In the 1960s, Lloyd's story got even more interesting. In 1966 his quartet played the Monterey Jazz Festival. The resulting live album, Forest Flower, became a hit, selling over a million copies. Lloyd became popular in the counterculture, playing with the Grateful Dead and at the Fillmore in San Francisco. He was, in the words of Herbie Hancock, "the first jazz-rock star." The record company wanted more from Lloyd, and he got into drugs. His group was the first jazz combo to play in the Soviet Union at the invitation not of the government, but the people.

Then in the early 1970s, Lloyd abruptly left the business. He didn't like the dictates of the record companies, but perhaps more importantly, drugs had taken their toll. He "lost his focus" according to drummer Jack DeJohnette. Lloyd, feeling "off his spiritual compass," traveled to India, studied Eastern spirituality, and then retired to Big Sur in California where he farmed and meditated. It is this period of withdrawal and reflection that gives Arrows Into Infinity its title. Lloyd has always perused the spiritual and transcendent in his music, but he observes that to do so its essential that time is taken for reflection and contemplation: "You can't shoot an arrow into infinity if you're always in motion," he says, "you first have to draw the bow back."

Lloyd was lured out of retirement in 1986, after a near-fatal illness. He was told by an old jazz friend that the music did not belong to him -- that he was "a conduit" for something higher, and that it was selfish of him to withhold that from the world. Lloyd signed with the wonderful German jazz label ECM. From then until today he has produced a series of gorgeous records: Water is Wide, Rabo du Nube, Mirror, and Hagar's Song. Lloyd even reunited with his original drummer from the 1950s, Billy Higgins. When Higgins was dying of liver failure in 2001, he told Lloyd, "We have to keep doing this music." Lloyd replied that he didn't expect Higgins to get out of his hospital bed, Higgins relied, "I may not be with you in body, but we're going to keep doing this music."

It would be false to say that Charles Lloyd is a conservative, but one of the interesting things about Arrows Into Infinity is that it reveals not just a deeply spiritual soul, but a supremely articulate and clear-headed thinker, a man who has both compassion and a steel work ethic. There's a funny scene where Lloyd recalls his exasperation with how excessive and crazy some of the fashion got in the 1970s, and how this could often reflect a laziness in political thinking.

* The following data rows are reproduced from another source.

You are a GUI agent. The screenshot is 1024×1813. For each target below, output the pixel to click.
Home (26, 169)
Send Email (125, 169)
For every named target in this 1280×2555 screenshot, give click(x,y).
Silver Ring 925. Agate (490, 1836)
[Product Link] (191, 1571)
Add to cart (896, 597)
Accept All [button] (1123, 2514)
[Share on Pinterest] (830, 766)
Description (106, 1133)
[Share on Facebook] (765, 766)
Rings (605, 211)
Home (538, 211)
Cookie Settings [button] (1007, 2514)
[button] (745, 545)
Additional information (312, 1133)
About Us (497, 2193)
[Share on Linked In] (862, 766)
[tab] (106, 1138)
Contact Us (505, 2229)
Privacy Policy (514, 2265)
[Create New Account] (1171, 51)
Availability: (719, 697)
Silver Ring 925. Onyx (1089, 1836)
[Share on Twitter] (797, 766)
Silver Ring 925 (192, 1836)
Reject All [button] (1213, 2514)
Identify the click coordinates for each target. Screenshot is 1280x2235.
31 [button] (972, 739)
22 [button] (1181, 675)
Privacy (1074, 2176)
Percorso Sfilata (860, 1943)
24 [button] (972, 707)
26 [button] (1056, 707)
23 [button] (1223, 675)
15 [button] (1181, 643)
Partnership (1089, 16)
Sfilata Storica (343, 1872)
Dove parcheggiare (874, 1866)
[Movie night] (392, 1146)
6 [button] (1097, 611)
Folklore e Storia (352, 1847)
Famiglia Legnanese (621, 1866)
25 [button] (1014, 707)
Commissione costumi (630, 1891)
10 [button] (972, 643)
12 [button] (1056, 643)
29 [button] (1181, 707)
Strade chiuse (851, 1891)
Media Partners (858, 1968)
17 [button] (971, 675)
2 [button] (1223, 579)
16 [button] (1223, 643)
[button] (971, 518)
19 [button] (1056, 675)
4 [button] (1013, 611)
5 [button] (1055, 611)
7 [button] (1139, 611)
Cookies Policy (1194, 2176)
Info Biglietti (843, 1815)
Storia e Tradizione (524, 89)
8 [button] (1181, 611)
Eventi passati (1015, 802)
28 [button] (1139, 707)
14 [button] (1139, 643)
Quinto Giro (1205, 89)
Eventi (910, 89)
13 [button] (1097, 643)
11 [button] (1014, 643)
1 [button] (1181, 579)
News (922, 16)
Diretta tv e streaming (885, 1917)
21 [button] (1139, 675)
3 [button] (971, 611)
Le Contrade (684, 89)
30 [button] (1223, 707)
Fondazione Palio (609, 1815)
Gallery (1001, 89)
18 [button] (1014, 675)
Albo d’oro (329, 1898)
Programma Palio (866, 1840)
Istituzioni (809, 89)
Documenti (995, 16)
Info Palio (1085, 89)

His trip to India was not spent lounging in an ashram -- although there was some of that -- but cultivating new musical idioms to incorporate into his playing. Lloyd's playing is deathless in its richness and spiritual energy, yet it seems to flow effortlessly. It's an effect that can only be mastered after decades of work and practice. In short, to consign Lloyd to the category of hippy jazzman would be to get him exactly wrong, like calling Van Morrison a pop star.

Arrows Into Infinity directors Dorothy Darr and Jeffery Morse have done a masterful job telling Lloyd's story. The film is expertly edited, the pacing is brisk, and the interviews interesting. Religion and spirituality are treated as essential to great art, and the footage of Lloyd playing will send you to the laptop to start downloading.